Direita e esquerda: será que vão provocar a ‘reiva’ de Moisés Diniz

Direita e esquerda: será que vão provocar a ‘reiva’ de Moisés Diniz

Vivi pra ver o ex-comunista Moisés Diniz ser atacado por quem ele defendeu há décadas! Parece que a vingança quer substituir a justiça. Entra em campo um estado meio que selvagem, desafiando a civilização, tamanho tem sido o ódio destilado pelas redes sociais.

Se nessa terra, onde costuma-se dizer que nem meio fio tem - imagine muro baixo - ter a iminência de um cacique como Moisés Diniz, abrir o verbo e jogar no ventilador tudo que sabe e viu sobre os bastidores da política, abrindo assim, a caixa preta da extinta FPA, seria no mínimo, preocupante.

Eu não cutucaria onça com vara curta.

Acredito que boa parte dessa turma – muitos com tempo de sobra – tem assistido aos capítulos da novela Pantanal, para saber que não é nada recomendável provocar a ‘reiva’ de quem tem o poder da informação.

Tive alguns embates com o ex-deputado Moisés Diniz quando ele era do PCdoB e eu fazia jornalismo político na Assembleia Legislativa do Acre até o dia que ele deixou de me confundir com outro colega de trabalho de mesmo nome. Chegou a ser cômico. Depois demos boas gargalhadas. Passei a lhe acompanhar pelas redes sociais e a respeitá-lo pelas poesias. Ele parece que é um dos que não perdeu a capacidade de contar as estrelas.

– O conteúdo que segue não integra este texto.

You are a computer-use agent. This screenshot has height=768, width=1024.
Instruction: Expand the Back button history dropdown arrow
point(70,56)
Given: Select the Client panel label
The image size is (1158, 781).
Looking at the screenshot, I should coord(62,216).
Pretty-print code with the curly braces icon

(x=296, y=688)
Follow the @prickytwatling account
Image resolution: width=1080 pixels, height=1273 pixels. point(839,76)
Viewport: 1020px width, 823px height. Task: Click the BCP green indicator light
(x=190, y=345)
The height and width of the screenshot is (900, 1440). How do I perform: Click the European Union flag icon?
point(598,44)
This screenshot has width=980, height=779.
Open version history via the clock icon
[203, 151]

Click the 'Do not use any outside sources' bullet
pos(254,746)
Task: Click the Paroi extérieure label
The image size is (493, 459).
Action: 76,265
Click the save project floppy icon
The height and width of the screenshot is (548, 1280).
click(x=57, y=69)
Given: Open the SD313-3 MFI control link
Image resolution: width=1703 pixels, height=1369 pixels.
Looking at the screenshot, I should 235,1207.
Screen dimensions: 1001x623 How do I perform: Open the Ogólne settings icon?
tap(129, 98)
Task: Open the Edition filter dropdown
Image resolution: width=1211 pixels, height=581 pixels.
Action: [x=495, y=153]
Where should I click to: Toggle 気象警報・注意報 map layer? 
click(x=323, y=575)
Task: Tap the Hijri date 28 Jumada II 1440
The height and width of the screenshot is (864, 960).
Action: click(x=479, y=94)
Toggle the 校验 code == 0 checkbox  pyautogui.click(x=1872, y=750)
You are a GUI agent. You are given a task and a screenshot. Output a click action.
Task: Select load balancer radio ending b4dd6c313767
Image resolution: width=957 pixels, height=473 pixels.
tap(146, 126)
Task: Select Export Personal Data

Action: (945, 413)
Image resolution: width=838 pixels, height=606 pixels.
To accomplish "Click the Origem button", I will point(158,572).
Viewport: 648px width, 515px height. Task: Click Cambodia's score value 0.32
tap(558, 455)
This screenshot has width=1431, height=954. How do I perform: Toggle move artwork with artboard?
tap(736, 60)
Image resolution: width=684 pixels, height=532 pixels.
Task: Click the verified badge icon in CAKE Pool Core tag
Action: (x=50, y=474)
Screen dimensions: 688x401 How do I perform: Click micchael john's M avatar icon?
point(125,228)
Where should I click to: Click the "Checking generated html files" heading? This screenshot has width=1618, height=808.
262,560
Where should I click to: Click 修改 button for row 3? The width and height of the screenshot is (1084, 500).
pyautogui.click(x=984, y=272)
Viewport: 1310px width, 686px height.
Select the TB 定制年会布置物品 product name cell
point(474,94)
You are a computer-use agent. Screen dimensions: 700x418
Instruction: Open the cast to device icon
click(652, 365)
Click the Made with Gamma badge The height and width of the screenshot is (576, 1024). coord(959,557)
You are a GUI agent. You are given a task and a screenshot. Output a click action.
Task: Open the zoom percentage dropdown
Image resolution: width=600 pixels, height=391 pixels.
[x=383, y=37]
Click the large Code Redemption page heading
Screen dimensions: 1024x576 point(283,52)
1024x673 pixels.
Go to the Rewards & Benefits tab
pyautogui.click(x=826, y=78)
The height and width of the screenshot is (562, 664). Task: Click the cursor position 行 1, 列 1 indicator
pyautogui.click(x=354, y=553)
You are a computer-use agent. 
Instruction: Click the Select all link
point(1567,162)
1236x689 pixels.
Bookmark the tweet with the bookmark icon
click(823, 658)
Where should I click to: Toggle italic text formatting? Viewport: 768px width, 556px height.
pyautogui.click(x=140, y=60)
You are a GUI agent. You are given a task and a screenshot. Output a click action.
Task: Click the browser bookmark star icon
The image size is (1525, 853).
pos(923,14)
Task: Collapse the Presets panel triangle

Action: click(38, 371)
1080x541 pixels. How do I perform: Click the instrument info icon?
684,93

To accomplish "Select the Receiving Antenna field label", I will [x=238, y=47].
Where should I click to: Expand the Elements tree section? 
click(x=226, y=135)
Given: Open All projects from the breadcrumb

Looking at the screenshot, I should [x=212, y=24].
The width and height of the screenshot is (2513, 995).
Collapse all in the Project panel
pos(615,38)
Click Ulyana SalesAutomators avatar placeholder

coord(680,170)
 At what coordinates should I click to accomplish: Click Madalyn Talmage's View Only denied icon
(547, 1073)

Vivemos um momento na política que se conhece na ciência como tubo de ensaio. Nomes lançados à sucessão do Palácio Rio Branco no tabuleiro de apostas com a missão de suportar as altas e baixas temperaturas da política. Nada além disso, a não ser a tentativa de desestruturar alianças, do “construir pontes”.

E cá pra nós, a imprensa, diante do “silêncio” do governador Gladson Cameli, em torno do nome oficial que vai concorrer a pré-candidatura de vice-governador, parece ter ficado meio que embasbacada na busca de um furo de reportagem. Creio que algumas manchetes não venderam o esperado, ficaram mais para o comodismo das especulações.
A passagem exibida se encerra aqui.